Regional Case Manager Remote

Remote Full-time
Job Type: Full-Time

This position can work remotely but candidate must reside in Texas

Benefits Offered:
• Healthcare
• Dental
• Vision
• Paid-Time Off

Your Job Summary

Responsible for ensuring the continuity of care utilizing the appropriate resources within the parameters of established contracts and resident health plan benefits. Facilitates continuum of patient care utilizing advanced nursing knowledge, experience and skills to ensure appropriate utilization of resources and patient quality outcomes. Performs care management functions on-site or telephonically for assigned region.

Your Qualifications
• Licensed as either a Registered or Vocational Nurse.
• At least two (2) years case management experience, required.
• At least two (2) years authorization experience, required.
• Prefer at least two years of experience in Long-Term Care.
• Licensed as a Registered or Vocational Nurse or maintain a current license to practice allied health profession in Texas.

Your Job Responsibilities
• Responsible for initiating the intake process, gather relevant data from referral sources and complete intake paperwork.
• Responsible for communicating efficiently with the referral source where we are in the intake process while prior authorization being obtained.
• Attains authorization for highest appropriate level of care to ensure responsible patient resource utilization and facility reimbursement.
• Alert appropriate management team members regarding late or missing documents required for data entry/prior authorization approval.
• Provide excellent customer service to patients, families, and referral sources.
• Patient’s Advocate- Coordinate and provide care that is safe, timely, effective, efficient, equitable, and client-centered.
• Establish the members PLOF upon admission.
• Ensure that members are receiving treatment from therapy department that’s clinically appropriate.
• Direct line of communication to external insurance Case Managers.
• Complete weekly update forms with current therapy progress notes, nursing documentation related to admitting diagnoses, weekly wound care assessment, eMARs and members discharge plan.

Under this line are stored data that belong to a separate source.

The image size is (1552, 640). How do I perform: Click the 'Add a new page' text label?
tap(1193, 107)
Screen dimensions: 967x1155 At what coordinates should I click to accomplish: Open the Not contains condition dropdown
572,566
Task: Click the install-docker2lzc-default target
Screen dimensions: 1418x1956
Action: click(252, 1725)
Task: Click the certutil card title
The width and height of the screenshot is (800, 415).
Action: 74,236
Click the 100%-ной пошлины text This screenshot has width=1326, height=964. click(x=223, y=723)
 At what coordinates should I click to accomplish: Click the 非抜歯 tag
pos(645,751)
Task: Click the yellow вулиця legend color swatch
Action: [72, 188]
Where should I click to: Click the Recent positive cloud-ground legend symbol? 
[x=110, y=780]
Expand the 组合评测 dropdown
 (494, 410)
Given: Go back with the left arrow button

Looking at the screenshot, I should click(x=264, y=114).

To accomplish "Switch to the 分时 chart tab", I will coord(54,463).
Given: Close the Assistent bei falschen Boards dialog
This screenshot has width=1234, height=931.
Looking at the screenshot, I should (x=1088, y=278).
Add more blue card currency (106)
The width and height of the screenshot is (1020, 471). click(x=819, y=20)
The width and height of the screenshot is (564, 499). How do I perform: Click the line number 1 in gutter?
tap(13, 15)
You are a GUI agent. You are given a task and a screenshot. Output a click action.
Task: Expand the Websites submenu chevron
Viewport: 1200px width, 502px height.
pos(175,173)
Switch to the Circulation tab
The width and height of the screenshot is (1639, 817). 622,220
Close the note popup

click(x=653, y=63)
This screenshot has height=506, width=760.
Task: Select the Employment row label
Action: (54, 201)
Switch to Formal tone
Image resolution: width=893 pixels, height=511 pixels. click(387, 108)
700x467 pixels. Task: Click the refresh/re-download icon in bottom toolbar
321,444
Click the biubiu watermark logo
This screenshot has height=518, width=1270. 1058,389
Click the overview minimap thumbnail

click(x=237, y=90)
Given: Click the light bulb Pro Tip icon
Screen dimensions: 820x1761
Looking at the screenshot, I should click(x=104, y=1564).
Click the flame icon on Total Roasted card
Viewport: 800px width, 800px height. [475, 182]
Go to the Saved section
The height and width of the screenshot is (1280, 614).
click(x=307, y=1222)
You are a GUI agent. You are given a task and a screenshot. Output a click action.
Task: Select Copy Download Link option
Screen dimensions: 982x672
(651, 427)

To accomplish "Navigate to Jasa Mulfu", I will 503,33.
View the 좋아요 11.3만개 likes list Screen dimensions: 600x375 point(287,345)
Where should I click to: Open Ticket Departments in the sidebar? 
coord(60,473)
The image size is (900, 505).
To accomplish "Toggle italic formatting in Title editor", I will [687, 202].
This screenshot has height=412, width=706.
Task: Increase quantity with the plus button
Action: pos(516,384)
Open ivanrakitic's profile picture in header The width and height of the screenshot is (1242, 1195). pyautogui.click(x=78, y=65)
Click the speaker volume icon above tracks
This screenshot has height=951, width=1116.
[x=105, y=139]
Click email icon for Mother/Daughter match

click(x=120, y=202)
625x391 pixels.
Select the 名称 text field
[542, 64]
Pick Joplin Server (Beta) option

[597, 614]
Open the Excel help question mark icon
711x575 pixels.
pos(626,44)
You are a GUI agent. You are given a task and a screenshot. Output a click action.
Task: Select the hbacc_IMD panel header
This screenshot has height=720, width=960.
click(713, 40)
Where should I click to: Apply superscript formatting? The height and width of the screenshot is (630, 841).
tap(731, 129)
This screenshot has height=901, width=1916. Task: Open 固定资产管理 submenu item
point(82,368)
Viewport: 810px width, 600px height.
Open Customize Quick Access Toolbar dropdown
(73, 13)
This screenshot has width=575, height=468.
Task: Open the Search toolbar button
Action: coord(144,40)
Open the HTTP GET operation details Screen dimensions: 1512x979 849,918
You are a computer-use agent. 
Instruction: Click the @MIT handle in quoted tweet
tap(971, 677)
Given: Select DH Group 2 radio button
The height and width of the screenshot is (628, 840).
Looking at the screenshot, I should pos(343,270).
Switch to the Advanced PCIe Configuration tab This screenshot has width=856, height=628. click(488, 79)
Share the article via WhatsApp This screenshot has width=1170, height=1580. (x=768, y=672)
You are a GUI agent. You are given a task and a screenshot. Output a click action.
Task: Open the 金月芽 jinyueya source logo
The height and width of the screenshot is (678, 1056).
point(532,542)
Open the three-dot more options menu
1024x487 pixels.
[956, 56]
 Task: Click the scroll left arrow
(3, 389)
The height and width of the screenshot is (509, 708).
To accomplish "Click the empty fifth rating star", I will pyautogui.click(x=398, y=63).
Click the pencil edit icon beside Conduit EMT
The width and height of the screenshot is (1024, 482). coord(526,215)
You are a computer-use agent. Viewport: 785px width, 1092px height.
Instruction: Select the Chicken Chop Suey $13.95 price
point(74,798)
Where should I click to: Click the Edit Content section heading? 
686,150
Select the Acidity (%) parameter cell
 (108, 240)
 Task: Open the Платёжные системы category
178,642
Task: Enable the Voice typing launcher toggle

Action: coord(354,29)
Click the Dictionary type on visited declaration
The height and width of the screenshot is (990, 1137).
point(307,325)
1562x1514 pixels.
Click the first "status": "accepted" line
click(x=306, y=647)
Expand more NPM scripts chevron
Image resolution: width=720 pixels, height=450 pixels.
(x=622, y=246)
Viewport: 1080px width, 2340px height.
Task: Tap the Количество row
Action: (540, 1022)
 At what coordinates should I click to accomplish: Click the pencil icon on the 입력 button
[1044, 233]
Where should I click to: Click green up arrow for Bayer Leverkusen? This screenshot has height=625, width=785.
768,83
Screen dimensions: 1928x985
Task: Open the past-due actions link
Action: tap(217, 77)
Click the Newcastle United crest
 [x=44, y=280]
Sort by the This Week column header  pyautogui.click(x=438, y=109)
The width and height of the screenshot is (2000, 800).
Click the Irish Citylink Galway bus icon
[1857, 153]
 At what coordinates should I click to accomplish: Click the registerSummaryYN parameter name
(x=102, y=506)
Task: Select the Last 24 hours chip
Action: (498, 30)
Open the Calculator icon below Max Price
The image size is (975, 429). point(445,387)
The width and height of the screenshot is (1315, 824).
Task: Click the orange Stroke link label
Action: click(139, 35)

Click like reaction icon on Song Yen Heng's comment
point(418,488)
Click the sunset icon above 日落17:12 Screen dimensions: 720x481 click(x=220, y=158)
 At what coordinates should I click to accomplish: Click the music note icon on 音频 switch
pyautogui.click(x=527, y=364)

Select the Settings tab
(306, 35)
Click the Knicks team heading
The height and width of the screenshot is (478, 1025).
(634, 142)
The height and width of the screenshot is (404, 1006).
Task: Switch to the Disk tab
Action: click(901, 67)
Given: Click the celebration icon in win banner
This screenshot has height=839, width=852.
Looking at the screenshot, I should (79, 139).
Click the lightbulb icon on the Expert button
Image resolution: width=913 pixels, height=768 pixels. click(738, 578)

• Request and obtain continued authorization during the members skilled stay. • Submit initial therapy evaluations to external insurance providers within 24-72 hours of admission
• Help patients make informed decisions by acting as their advocate regarding their clinical status and treatment options.
• Other duties, responsibilities and activities may change or assigned at any time with or without notice.

OPCO Skilled Management provides equal employment opportunities to all employees and applicants for employment and prohibits discrimination and harassment of any type without regard to race, color, religion, age, sex, national origin, disability status, genetics, protected veteran status, sexual orientation, gender identity or expression, or any other characteristic protected by federal, state or local laws.

This policy applies to all terms and conditions of employment, including recruiting, hiring, placement, promotion, termination, layoff, recall, transfer, leaves of absence, compensation and training.